**Task brief**
Copy the lines below word for word, from the line with "Image resolution: width=1400" to the line with "pyautogui.click(x=306, y=197)", both of those lines included.

**The data**

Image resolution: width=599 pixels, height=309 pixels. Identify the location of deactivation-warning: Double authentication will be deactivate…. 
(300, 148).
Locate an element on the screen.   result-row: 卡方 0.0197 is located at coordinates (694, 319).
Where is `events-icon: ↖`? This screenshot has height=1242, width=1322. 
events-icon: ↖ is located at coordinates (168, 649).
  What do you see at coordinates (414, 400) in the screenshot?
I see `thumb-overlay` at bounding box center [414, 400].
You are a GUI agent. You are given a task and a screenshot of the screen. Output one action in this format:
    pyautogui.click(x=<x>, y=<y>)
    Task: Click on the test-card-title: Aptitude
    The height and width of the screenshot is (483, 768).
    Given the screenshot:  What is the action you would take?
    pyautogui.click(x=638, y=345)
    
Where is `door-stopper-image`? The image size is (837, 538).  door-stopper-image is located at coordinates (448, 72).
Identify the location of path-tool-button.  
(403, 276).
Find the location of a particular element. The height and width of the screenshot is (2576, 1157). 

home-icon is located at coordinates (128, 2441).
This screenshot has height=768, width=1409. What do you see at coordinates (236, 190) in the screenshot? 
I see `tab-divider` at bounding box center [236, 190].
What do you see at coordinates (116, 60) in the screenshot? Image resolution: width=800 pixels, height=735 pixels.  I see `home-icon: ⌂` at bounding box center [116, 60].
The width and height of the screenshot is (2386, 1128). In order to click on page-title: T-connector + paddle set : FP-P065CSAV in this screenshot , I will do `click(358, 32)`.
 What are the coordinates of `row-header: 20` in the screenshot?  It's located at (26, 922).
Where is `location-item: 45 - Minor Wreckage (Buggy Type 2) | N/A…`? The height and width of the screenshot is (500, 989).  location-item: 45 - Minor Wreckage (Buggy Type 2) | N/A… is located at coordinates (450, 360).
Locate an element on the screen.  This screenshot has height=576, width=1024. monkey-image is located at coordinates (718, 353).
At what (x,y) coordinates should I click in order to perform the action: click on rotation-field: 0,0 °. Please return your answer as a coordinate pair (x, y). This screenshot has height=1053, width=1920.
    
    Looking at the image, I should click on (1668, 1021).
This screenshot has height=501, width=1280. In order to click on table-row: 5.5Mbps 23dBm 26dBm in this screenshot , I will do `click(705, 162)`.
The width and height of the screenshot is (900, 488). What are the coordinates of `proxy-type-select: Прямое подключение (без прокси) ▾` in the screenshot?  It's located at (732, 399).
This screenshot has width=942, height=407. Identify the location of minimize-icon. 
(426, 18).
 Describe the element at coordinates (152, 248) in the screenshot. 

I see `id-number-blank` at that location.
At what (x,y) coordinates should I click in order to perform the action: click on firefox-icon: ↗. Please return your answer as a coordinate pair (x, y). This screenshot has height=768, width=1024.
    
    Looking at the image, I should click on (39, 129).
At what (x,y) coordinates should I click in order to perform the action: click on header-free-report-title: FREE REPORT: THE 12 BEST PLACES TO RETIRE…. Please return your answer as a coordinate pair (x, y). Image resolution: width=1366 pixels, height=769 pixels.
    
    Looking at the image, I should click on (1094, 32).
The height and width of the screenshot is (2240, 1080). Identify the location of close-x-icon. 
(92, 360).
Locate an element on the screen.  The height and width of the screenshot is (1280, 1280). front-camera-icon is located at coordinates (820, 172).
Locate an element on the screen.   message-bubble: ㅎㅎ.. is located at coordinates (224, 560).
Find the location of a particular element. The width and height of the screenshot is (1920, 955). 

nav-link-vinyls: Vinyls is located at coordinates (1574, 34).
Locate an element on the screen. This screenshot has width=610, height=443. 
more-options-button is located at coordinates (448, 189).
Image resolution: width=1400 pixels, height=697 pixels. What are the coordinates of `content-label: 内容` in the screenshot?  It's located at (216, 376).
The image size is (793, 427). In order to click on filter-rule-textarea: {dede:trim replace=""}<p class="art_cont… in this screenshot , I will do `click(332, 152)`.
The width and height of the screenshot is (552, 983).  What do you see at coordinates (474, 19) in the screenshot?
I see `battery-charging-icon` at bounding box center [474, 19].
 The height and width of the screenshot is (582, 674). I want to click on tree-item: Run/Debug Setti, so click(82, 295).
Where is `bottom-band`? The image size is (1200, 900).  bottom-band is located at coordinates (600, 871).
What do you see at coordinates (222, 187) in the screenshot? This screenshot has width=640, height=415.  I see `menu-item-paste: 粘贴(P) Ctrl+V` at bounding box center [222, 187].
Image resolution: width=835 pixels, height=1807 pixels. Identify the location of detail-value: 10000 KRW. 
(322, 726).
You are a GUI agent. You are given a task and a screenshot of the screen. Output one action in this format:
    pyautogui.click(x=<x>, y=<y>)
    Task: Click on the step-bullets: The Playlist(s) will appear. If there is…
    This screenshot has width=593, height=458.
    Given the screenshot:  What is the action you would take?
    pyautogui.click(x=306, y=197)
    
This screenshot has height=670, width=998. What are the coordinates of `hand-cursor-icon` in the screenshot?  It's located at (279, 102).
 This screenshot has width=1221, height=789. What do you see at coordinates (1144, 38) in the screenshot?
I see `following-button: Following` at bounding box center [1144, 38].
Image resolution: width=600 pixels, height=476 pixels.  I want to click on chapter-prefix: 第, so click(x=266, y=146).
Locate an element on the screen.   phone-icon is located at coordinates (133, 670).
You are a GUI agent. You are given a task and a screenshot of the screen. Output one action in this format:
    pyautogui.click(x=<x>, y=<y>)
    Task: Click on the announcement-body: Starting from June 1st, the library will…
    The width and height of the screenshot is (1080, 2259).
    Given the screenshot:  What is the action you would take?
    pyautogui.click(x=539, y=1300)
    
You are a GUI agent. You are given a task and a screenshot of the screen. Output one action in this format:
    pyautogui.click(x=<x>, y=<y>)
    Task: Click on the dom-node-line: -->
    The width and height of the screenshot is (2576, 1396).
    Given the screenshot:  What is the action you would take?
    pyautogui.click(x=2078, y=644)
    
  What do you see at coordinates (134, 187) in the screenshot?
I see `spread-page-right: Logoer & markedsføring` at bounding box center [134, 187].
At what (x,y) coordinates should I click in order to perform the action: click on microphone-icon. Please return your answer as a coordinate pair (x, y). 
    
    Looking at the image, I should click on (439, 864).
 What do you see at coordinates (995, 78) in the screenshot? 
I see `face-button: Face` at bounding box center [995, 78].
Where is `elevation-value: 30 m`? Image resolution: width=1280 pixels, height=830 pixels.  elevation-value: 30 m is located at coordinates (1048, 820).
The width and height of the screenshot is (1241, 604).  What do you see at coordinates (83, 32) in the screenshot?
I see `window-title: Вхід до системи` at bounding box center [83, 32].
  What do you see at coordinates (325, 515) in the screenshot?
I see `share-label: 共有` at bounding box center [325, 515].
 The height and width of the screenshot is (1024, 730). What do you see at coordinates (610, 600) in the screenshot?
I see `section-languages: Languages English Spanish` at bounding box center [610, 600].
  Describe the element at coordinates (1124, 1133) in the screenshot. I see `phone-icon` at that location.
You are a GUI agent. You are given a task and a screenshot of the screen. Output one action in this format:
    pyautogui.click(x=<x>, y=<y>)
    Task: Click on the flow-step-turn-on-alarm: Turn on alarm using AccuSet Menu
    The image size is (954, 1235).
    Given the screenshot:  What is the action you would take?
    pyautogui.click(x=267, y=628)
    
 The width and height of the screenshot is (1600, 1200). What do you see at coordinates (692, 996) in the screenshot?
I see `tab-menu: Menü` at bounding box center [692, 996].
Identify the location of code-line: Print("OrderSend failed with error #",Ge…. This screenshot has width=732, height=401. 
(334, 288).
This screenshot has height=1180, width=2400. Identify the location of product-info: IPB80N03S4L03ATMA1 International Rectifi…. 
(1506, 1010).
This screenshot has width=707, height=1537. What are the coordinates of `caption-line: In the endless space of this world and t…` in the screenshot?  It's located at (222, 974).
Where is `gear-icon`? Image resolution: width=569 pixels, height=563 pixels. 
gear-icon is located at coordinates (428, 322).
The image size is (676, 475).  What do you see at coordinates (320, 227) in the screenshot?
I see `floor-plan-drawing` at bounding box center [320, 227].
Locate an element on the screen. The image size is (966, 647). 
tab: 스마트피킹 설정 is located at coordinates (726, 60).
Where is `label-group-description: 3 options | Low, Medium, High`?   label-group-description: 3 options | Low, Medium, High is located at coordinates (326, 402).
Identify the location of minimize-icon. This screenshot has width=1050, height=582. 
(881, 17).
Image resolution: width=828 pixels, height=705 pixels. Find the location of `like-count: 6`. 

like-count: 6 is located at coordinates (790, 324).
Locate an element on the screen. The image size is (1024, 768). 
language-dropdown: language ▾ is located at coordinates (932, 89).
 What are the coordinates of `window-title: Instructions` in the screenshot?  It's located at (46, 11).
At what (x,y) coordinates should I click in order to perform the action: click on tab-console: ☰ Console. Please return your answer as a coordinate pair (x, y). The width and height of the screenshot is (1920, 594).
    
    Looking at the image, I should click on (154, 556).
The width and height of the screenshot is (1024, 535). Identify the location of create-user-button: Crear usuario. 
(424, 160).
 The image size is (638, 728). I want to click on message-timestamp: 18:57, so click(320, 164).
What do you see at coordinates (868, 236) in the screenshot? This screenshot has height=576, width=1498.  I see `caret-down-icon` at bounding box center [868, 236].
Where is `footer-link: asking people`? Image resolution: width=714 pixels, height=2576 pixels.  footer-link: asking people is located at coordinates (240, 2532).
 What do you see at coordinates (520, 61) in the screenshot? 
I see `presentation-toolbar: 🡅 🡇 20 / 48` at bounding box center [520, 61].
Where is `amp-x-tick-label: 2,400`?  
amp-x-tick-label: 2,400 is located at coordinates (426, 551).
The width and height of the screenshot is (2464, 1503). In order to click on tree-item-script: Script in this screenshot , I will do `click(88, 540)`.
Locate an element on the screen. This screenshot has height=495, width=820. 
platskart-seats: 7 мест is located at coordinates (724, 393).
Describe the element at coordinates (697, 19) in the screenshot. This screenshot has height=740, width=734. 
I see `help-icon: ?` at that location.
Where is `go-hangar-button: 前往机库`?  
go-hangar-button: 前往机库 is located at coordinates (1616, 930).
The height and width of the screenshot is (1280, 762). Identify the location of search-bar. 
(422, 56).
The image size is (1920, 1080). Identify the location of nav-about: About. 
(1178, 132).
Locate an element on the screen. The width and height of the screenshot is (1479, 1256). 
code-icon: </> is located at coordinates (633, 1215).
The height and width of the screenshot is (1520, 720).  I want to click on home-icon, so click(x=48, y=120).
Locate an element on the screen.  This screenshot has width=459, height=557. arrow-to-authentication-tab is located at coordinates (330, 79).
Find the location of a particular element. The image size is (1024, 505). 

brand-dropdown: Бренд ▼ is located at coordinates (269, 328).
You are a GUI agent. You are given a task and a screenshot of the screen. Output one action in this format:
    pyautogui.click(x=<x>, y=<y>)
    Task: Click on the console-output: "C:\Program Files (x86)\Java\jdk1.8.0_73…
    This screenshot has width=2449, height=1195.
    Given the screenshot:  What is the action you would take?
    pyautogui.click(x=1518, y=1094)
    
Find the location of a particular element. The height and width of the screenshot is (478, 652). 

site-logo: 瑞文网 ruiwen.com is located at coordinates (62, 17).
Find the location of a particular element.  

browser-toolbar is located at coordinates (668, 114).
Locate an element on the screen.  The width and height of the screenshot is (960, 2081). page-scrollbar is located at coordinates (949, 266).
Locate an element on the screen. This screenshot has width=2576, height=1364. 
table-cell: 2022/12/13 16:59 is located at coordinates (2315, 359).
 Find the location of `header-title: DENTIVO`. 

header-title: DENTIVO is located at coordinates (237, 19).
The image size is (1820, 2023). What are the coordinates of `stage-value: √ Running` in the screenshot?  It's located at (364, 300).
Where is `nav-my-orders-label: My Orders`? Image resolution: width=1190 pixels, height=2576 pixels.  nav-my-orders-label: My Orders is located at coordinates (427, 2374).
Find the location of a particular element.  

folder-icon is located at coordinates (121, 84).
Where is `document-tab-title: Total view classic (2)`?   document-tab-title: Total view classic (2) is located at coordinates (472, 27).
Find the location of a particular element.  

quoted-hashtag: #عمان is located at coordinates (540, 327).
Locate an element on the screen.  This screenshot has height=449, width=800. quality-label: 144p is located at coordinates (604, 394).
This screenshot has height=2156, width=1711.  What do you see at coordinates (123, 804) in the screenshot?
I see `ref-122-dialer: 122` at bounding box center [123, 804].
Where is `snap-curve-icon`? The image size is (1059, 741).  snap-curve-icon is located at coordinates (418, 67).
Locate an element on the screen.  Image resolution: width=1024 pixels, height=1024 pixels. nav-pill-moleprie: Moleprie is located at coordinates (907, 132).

**Answer to the problem**
Image resolution: width=1400 pixels, height=697 pixels. What are the coordinates of `content-label: 内容` in the screenshot?  It's located at (216, 376).
The image size is (793, 427). In order to click on filter-rule-textarea: {dede:trim replace=""}<p class="art_cont… in this screenshot , I will do `click(332, 152)`.
The width and height of the screenshot is (552, 983).  What do you see at coordinates (474, 19) in the screenshot?
I see `battery-charging-icon` at bounding box center [474, 19].
 The height and width of the screenshot is (582, 674). I want to click on tree-item: Run/Debug Setti, so click(82, 295).
Where is `bottom-band`? The image size is (1200, 900).  bottom-band is located at coordinates (600, 871).
What do you see at coordinates (222, 187) in the screenshot? This screenshot has width=640, height=415.  I see `menu-item-paste: 粘贴(P) Ctrl+V` at bounding box center [222, 187].
Image resolution: width=835 pixels, height=1807 pixels. Identify the location of detail-value: 10000 KRW. 
(322, 726).
You are a GUI agent. You are given a task and a screenshot of the screen. Output one action in this format:
    pyautogui.click(x=<x>, y=<y>)
    Task: Click on the step-bullets: The Playlist(s) will appear. If there is…
    This screenshot has width=593, height=458.
    Given the screenshot:  What is the action you would take?
    pyautogui.click(x=306, y=197)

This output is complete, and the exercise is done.